Demi-parure (brooch and earrings) and case, bloomed gold / paper / textile, made by J.M. Wendt, Adelaide, South Australia, Australia, 1860-1870
Established by Joachim Mattias Wendt (1830-1917) in 1854, J. M. Wendt was a prominent firm of Adelaide silversmiths, jewellers and retailers throughout the late nineteenth century. Born in Schleswig-Holstein, J.M. Wendt came to Adelaide in 1854 and established an enduring and productive business first at Pirie Street and then in Rundle Street. (The duchies of Schleswig and Holstein were much fought over by Denmark and Prussia particularly until in 1866 they became one as part of Prussia through the Peace of Prague.) He collaborated with Julius Schomburgk, who later worked in his own right. It is believed that between 1863 and 1870, much of the work produced under the Wendt name was Schomburgk's. (J.B. Hawkins, 19th Century Australian Silver (Woodbridge: Antique Collector's Club, 1990), vol. 2, p.61). Wendts sold imported jewellery and silverware and produced its own jewellery. The latter, in gold, were entered in the Sydney International Exhibition 1879 and Wendt was 'awarded a First Degree of Merit for Jewellery and Silverware'.
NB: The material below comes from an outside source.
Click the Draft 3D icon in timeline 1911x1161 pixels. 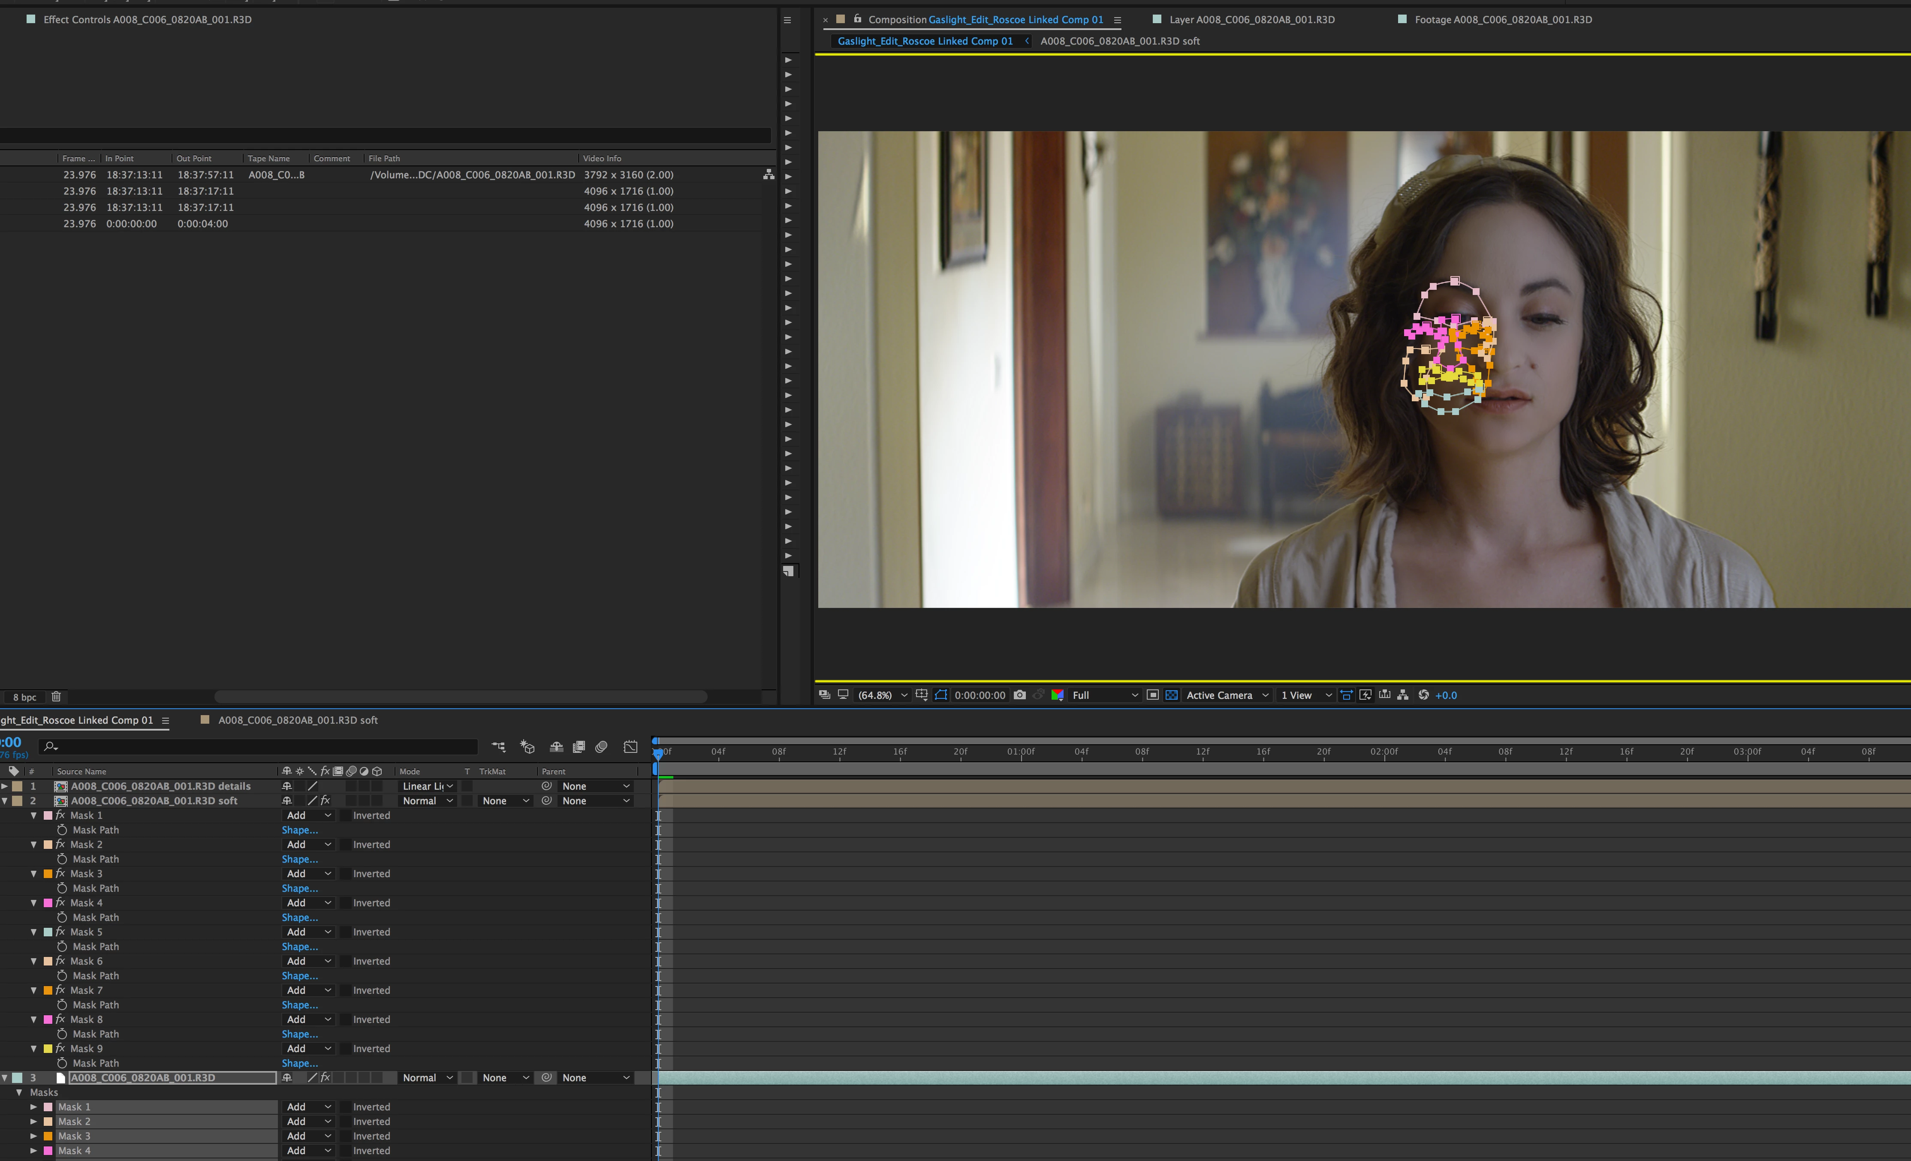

Unlike some of its competitors, Wendts managed to weather the financial crises of the 1890s. An advertisement from 1895, shows that they advertised themselves as 'The Cheapest House in Australia'. Wendts produced a wide range of objects in silver and jewellery, some of the best known being the candelabra, inkstands and silver mounted emu egg pieces which used Australian flora and fauna and figures of Australian Aborigines. Many were commissions. The Powerhouse holds a significant collection of pieces by Wendts. (2002/78/6; A7283; 91/142; 85/412 and 2002/81/2) A number of other pieces by Wendt and or Schomburgk were lent to the Powerhouse Museum for the exhibition 'Australian gold and silver, 1851-1900' held between March 1995 and March 1996 at the Mint Museum, Sydney.
This demi-parure is characteristic of the naturalism favoured by Australian jewellers during the second half of the nineteenth century. Naturalism was an international trend. The matte texture of the leaves may have been produced by chemical dipping, a technique often used by makers of naturalistic jewellery. This parure also echoes changes in hair fashions in this period. During the 1850s, women often wore their hair over their ears. The following decade saw a reverse of this trend, leaving the ear uncovered and therefore a fashion for pendant earrings.
Markers marks on the piece indicates that the demi-parure was made by Joachim Matthias Wendt in Adelaide. The pieces were made between 1860 and 1870.
Jochim Mathias Wendt (1830-1917) arrived in Australia in 1854. He established Wendt Jewellers in Adelaide in 1854 and began a career of over 30 years as a leading retailer and manufacturer of jewellery and silver. By 1887 Wendt's Rundle Street business was employing 12 craftspeople and assistants. Wendt retired in 1903 and the business was taken over by his Jule and stepson Herman Koeppen Wendt.